- Task -
Reproduce every entry that follows word for word, but omit the images.

(Data to use Opens)

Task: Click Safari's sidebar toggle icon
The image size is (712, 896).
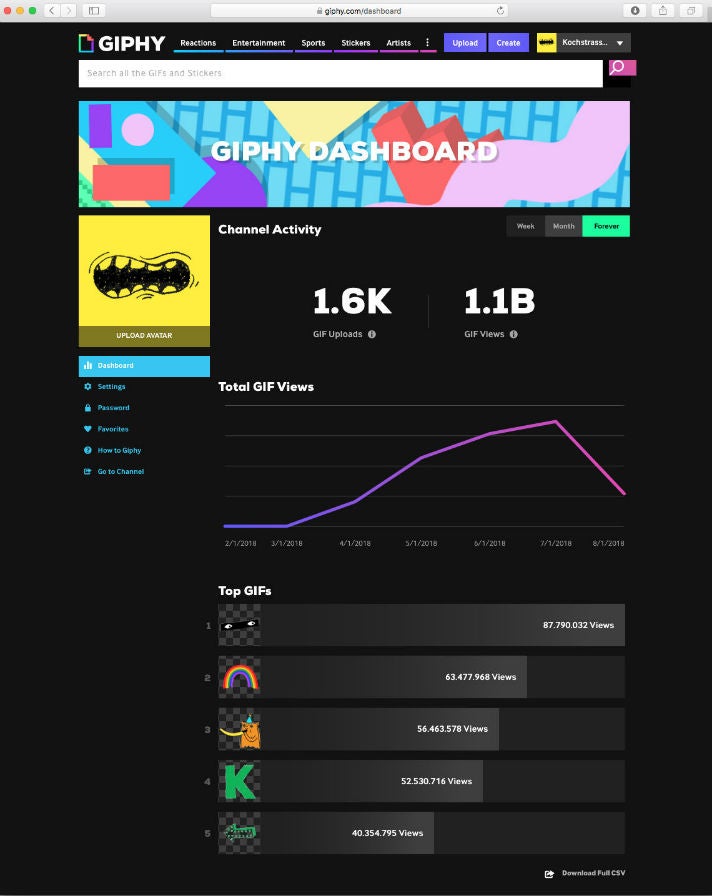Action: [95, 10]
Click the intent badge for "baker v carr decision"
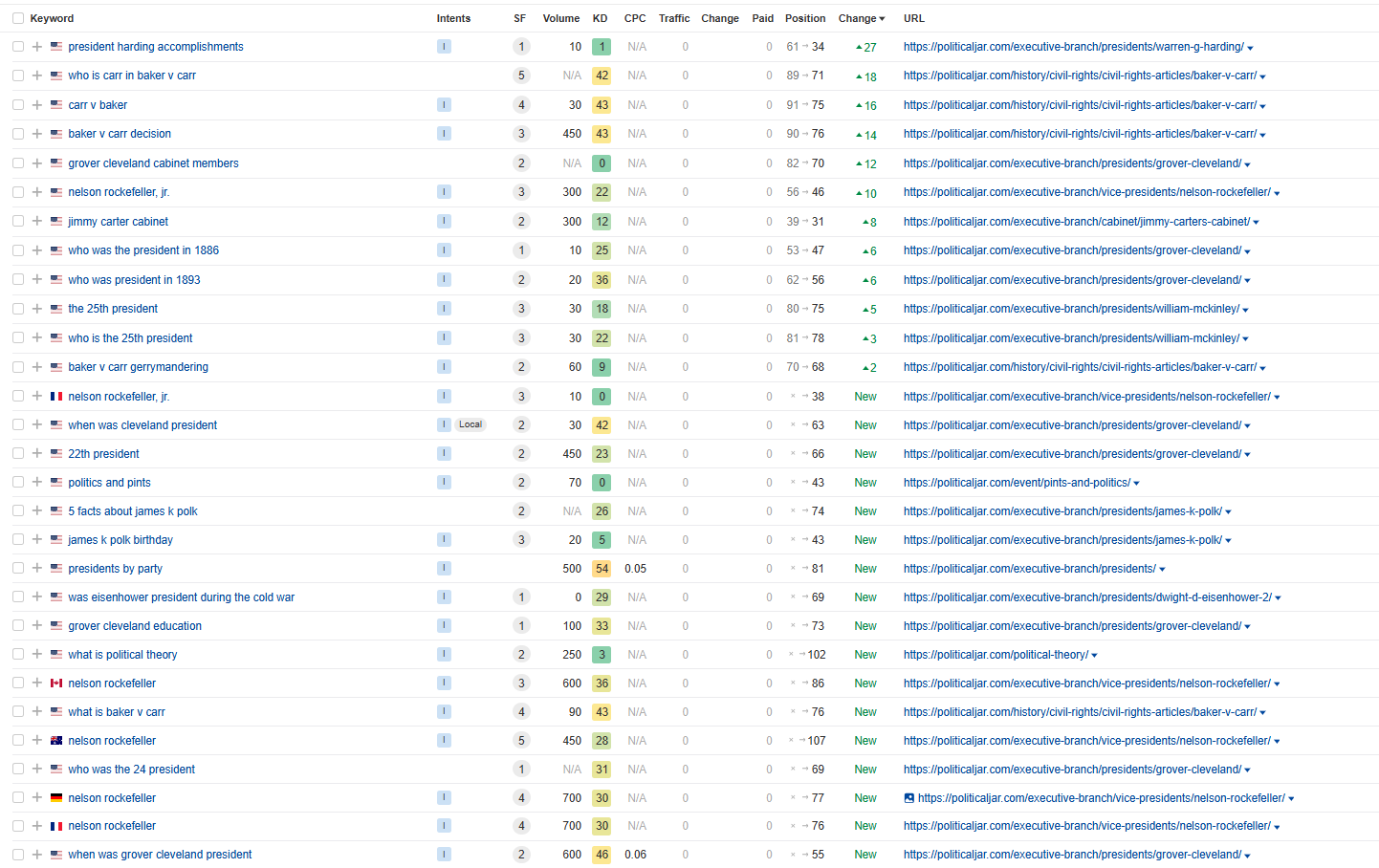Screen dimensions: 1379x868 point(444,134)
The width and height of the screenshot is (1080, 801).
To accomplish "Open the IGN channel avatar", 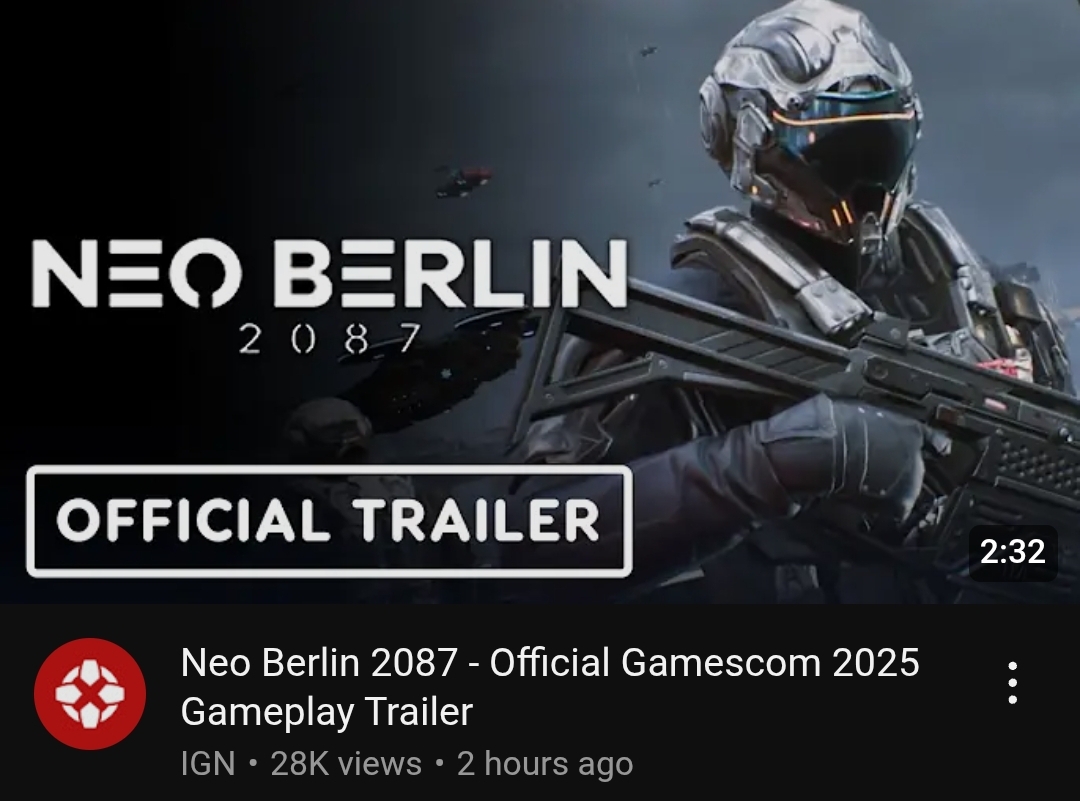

(Data to use Closes)

- Exercise response -
Task: Click Safari's sidebar toggle icon
The image size is (712, 896).
Action: [95, 10]
Click the intent badge for "baker v carr decision"
Screen dimensions: 1379x868 point(444,134)
The width and height of the screenshot is (1080, 801).
To accomplish "Open the IGN channel avatar", 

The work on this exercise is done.